### Document excerpt
++++

E Suspensions (SC, OD)

In an agitated ball mill, 20 parts by weight of a compound according to the invention are comminuted with addition of dispersant, wetters and water or an organic solvent to give a fine active ingredient suspension, Dilution with water gives a stable suspension of the active ingredient.

F Water-Dispersible Granules and Water-Soluble Granules (WG, SG)

50 parts by weight of a compound according to the invention are ground finely with addition of dispersants and wetters and made into water-dispersible or water-soluble granules by means of technical appliances (for example extrusion, spray tower, fluidized bed). Dilution with water gives a stable dispersion or solution of the active ingredient.

G Water-Dispersible Powders and Water-Soluble Powders (WP, SP)

75 parts by weight of a compound according to the invention are ground in a rotor-stator mill with addition of dispersant, wetters and silica gel. Dilution with water gives a stable dispersion or solution with the active ingredient.

2. Products to be Applied Undiluted

H Dustable Powders (DP)

5 parts by weight of a compound according to the invention are ground finely and mixed intimately with 95% of finely divided kaolin. This gives a dustable product.

I Granules (GR, FG, GG, MG)

0.5 part by weight of a compound according to the invention is ground finely and associated with 95.5% carriers. Current methods are extrusion, spray-drying or the fluidized bed. This gives granules to be applied undiluted.

J ULV Solutions (UL)

10 parts by weight of a compound according to the invention are dissolved in an organic solvent, for example xylene. This gives a product to be applied undiluted.

The active ingredients can be used as such, in the form of their formulations or the use forms prepared therefrom, e.g. in the form of directly sprayable solutions, powders, suspensions or dispersions, emulsions, oil dispersions, pastes, dustable products, materials for spreading, or granules, by means of spraying, atomizing, dusting, spreading or pouring. The use forms depend entirely on the intended purposes; it is intended to ensure in each case the finest possible distribution of the active ingredients according to the invention.

Aqueous use forms can be prepared from emulsion concentrates, pastes or wettable powders (sprayable powders, oil dispersions) by adding water. To prepare emulsions, pastes or oil dispersions, the substances, as such or dissolved in an oil or solvent, can be homogenized in water by means of a wetter, tackifier, dispersant or emulsifier. Alternatively, it is possible to prepare concentrates composed of active substance, wetter, tackifier, dispersant or emulsifier and, if appropriate, solvent or oil, and such concentrates are suitable for dilution with water.

++++

### Task instructions
1: In the formulation excerpt, what organic solvent is named as an example for ULV solutions?
2: Please continue the formulation excerpt from its final sentence.
The listing is separate material with no connection to the formulation excerpt.

### Data provided
++++

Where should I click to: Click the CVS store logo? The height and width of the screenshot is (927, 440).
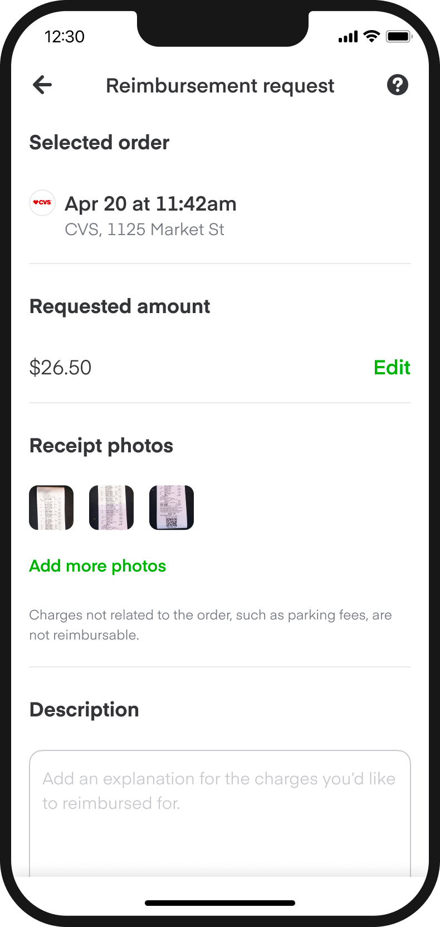[x=42, y=202]
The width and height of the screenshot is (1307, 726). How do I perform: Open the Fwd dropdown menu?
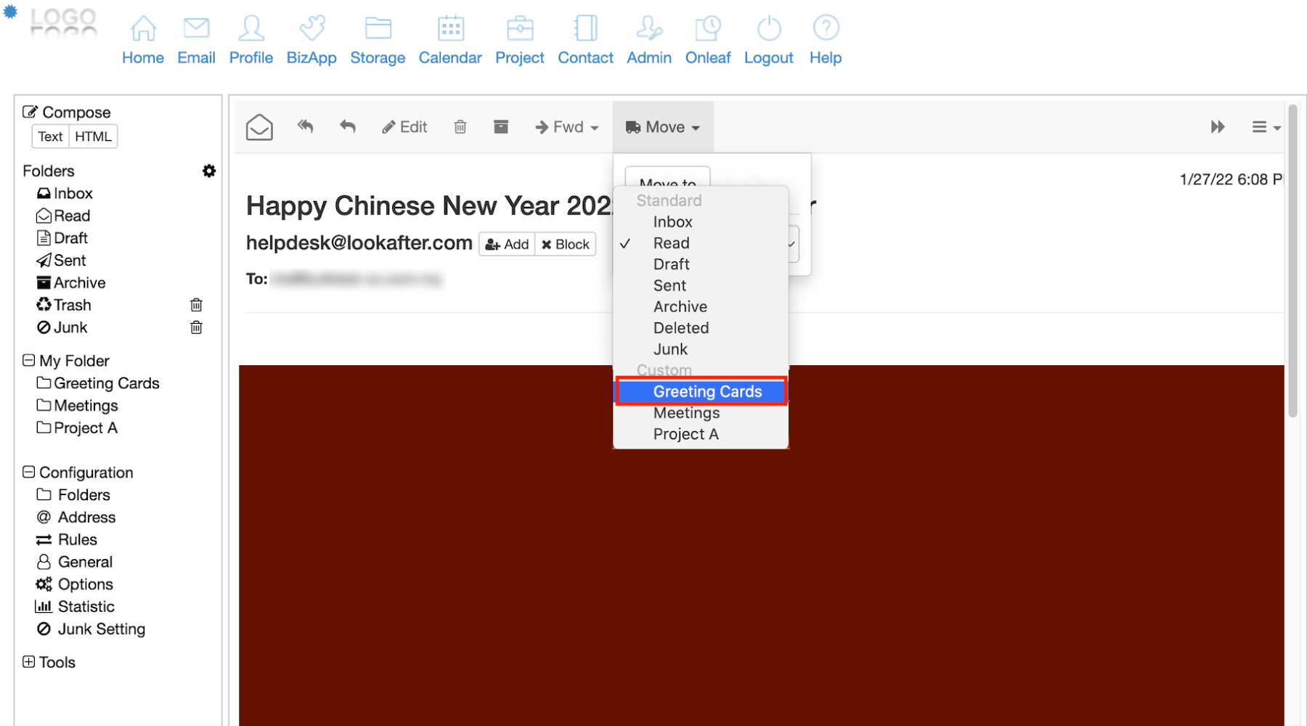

++++

### Answers to this exercise
1: Xylene.

2:
The active ingredient concentrations in the ready-to-use products can be varied within relatively wide ranges. In general, they are from 0.0001 to 10%, preferably from 0.01 to 1%.

The active ingredients may also be used successfully in the ultra-low-volume process (ULV), it being possible to apply formulations comprising over 95% by weight of active ingredient, or even to apply the active ingredient without additives.

Various types of oils, wetters, adjuvants, herbicides, fungicides, other pesticides, or bactericides may be added to the active ingredients, if appropriate just immediately prior to use (tank mix). These agents can be admixed with the agents according to the invention in a weight ratio of 1:10 to 10:1.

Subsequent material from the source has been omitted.